EXCERPTED RECORDS START
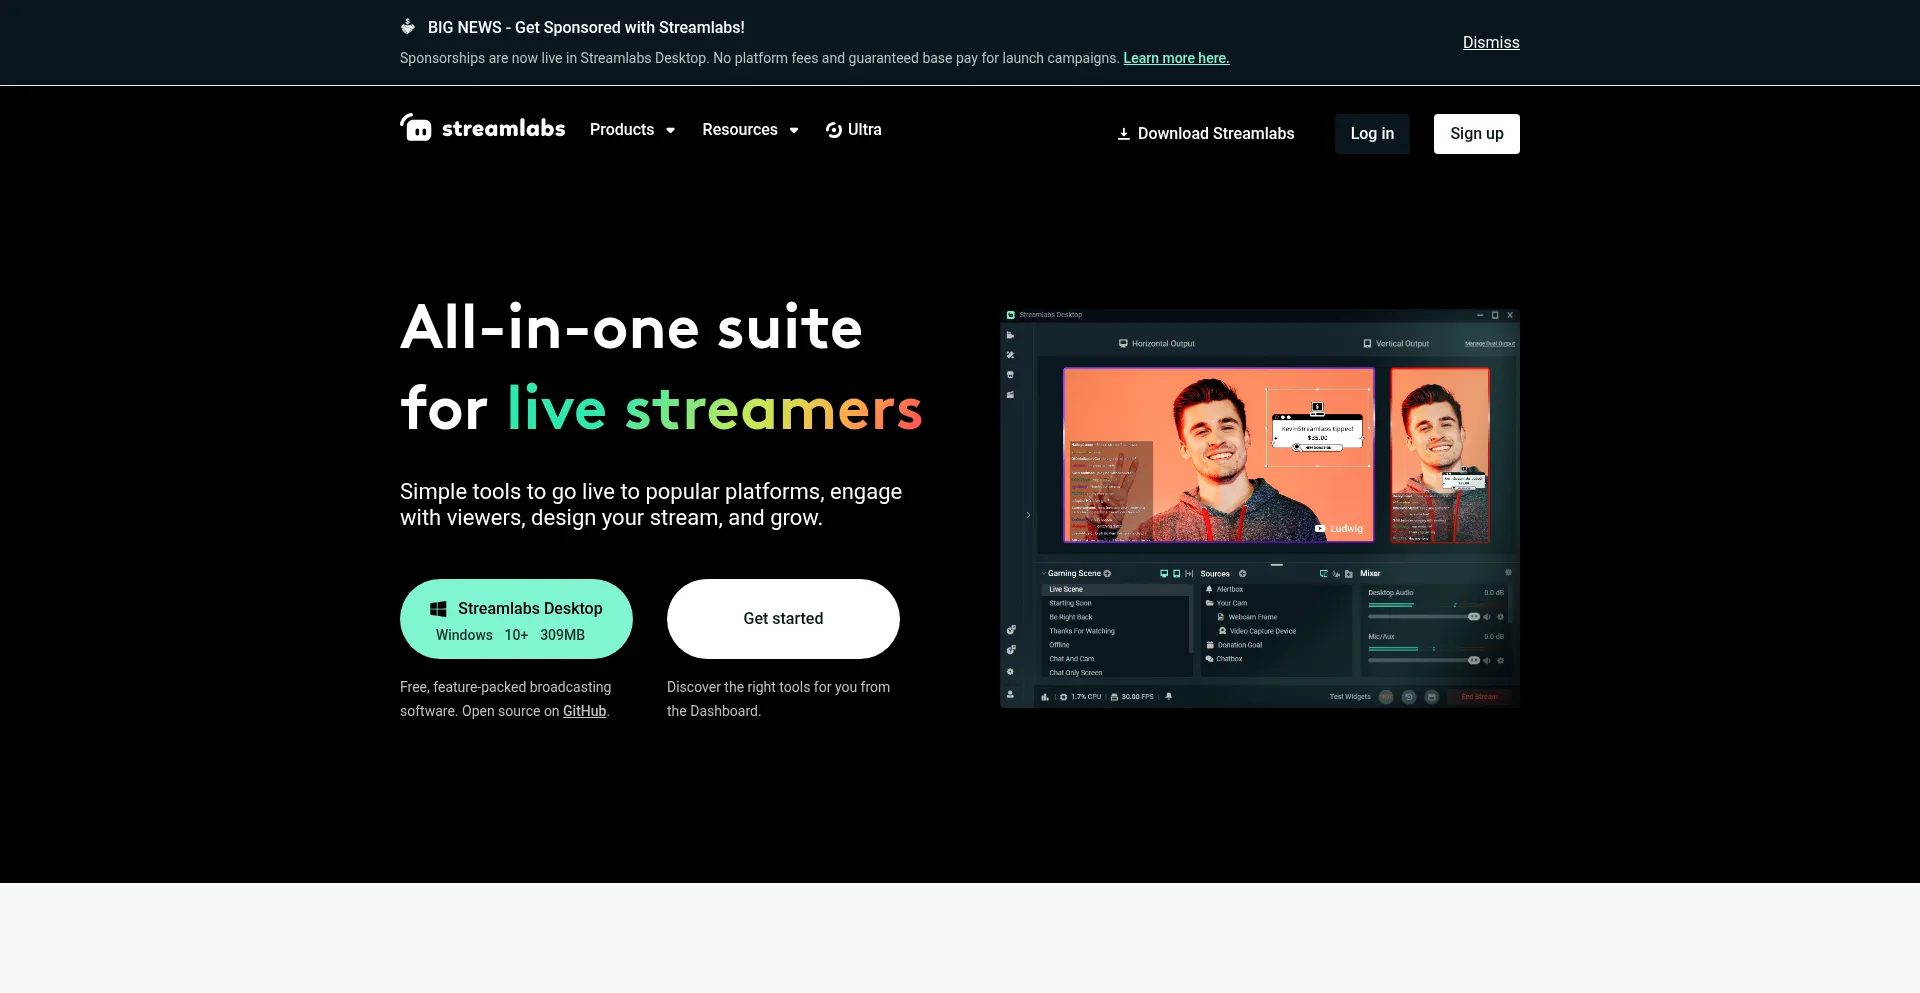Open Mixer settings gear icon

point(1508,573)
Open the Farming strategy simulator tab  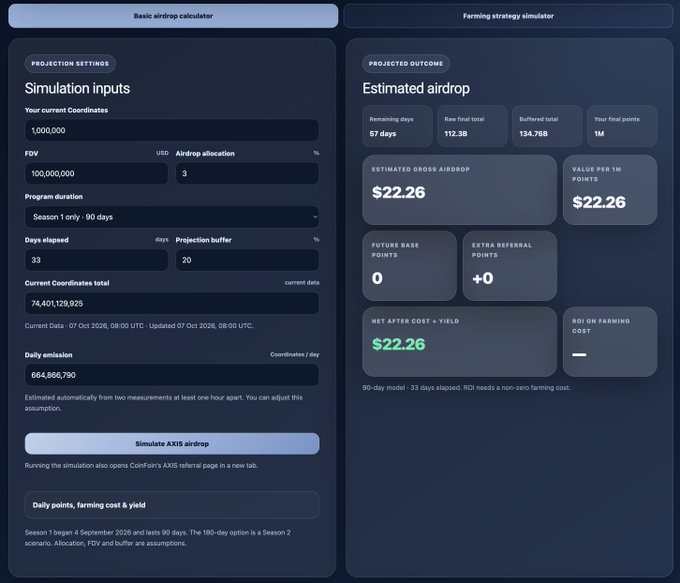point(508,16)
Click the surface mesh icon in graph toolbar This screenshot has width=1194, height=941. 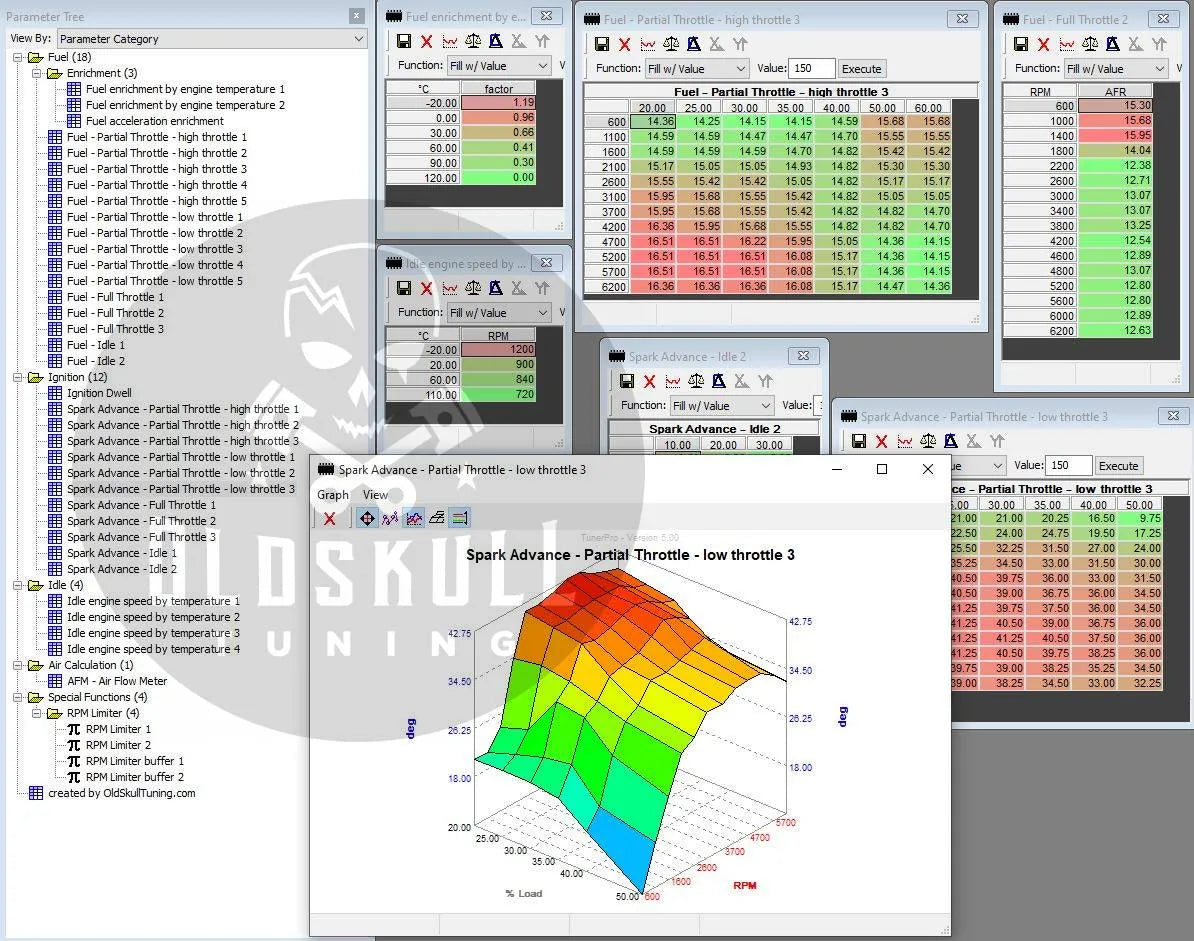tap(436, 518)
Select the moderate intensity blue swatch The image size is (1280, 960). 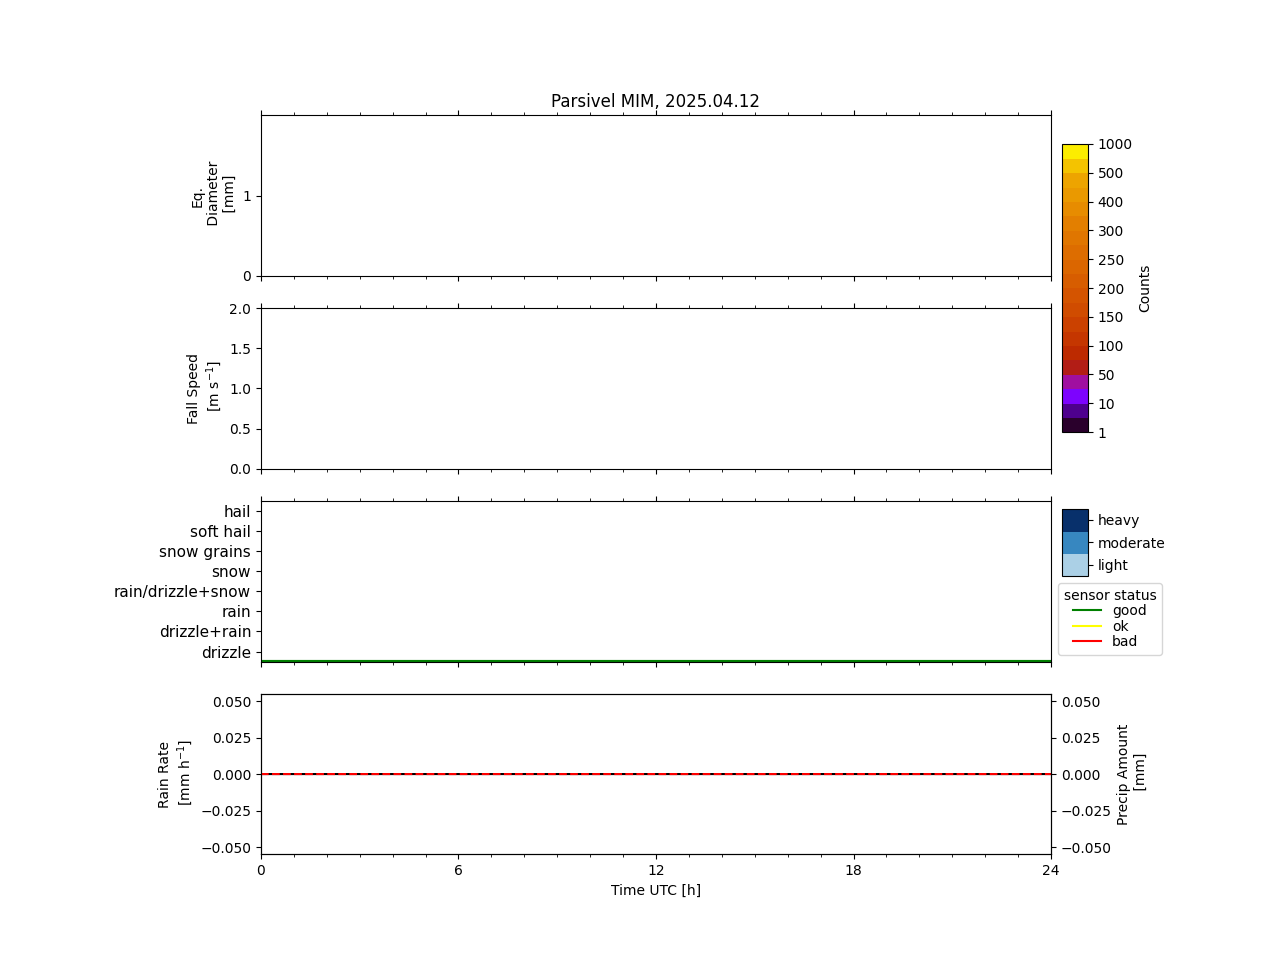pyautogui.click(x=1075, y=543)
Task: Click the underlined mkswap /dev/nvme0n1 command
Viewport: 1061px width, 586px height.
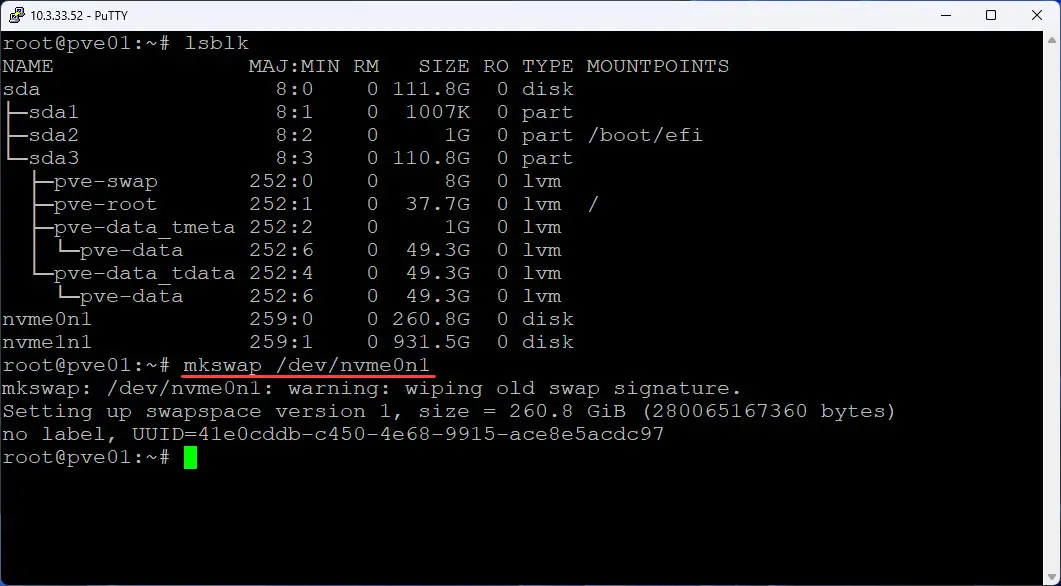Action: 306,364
EXCERPTED RECORDS END
YOUR ASSIGNMENT: Return exactly the line containing "Task: Click the" and every line after it, up to and including the final line of the entries above. Pictures stay out.

FINAL ANSWER:
Task: Click the underlined mkswap /dev/nvme0n1 command
Viewport: 1061px width, 586px height.
Action: 306,364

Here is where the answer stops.